■ Problem details ■
Take the lines below beginning at the line that has "Ekincik Körfezi – Dalyan (37, 237)" and stopping after the line that has "Nederlandse naam: (675, 215)", and print them exactly as they are, with no other lines.
===== Data shown =====
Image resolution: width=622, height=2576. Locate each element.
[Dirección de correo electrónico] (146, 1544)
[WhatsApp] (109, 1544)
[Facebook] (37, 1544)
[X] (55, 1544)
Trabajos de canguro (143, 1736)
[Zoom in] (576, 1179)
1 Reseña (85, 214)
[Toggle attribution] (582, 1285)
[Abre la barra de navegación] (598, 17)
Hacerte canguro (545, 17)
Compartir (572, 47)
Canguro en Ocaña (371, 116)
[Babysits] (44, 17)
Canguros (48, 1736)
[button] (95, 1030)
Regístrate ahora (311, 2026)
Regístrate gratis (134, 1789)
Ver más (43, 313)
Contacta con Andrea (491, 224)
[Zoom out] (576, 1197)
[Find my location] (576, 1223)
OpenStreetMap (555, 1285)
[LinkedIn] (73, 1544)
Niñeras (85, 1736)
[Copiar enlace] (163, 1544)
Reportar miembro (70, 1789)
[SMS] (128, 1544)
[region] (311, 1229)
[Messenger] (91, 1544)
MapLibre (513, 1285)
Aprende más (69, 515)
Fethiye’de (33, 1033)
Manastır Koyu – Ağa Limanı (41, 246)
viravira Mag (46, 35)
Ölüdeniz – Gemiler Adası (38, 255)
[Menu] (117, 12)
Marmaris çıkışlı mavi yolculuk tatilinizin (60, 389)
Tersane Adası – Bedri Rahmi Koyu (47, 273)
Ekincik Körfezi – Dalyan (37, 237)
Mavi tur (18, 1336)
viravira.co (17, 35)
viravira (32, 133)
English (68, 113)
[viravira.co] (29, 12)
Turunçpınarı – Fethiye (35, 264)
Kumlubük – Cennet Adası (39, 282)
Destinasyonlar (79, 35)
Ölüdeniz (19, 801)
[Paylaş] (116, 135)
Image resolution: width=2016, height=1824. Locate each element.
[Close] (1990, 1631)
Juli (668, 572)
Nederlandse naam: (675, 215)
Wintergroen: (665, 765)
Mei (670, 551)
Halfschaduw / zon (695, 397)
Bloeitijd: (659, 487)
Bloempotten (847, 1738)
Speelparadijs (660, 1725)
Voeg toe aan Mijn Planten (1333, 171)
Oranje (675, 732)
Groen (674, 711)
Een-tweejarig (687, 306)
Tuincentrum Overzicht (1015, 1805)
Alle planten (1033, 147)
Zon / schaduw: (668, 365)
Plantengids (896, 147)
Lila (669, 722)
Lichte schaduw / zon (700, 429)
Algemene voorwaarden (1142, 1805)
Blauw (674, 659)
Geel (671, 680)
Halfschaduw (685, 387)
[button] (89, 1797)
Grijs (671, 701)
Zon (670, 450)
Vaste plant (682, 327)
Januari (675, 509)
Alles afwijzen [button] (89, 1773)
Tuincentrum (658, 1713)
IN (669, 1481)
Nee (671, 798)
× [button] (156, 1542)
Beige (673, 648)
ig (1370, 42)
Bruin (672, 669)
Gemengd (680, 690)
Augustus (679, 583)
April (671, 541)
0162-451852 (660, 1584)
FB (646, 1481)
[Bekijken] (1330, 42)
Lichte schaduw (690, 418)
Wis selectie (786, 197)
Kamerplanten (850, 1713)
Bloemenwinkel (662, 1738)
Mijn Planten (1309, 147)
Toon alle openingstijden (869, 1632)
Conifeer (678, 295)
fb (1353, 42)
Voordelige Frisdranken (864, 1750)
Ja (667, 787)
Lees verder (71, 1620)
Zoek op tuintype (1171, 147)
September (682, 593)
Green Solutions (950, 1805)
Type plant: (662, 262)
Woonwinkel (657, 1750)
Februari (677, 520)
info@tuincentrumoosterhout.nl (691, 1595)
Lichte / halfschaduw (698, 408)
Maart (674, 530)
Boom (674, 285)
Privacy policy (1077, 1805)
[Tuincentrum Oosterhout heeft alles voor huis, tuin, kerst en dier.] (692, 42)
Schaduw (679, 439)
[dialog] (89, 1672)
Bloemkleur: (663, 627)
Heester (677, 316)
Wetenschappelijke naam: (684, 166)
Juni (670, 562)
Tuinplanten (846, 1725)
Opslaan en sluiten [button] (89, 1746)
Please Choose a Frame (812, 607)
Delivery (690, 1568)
=====
■ Expected output ■
Ekincik Körfezi – Dalyan (37, 237)
Mavi tur (18, 1336)
viravira.co (17, 35)
viravira (32, 133)
English (68, 113)
[viravira.co] (29, 12)
Turunçpınarı – Fethiye (35, 264)
Kumlubük – Cennet Adası (39, 282)
Destinasyonlar (79, 35)
Ölüdeniz (19, 801)
[Paylaş] (116, 135)
Image resolution: width=2016, height=1824. Locate each element.
[Close] (1990, 1631)
Juli (668, 572)
Nederlandse naam: (675, 215)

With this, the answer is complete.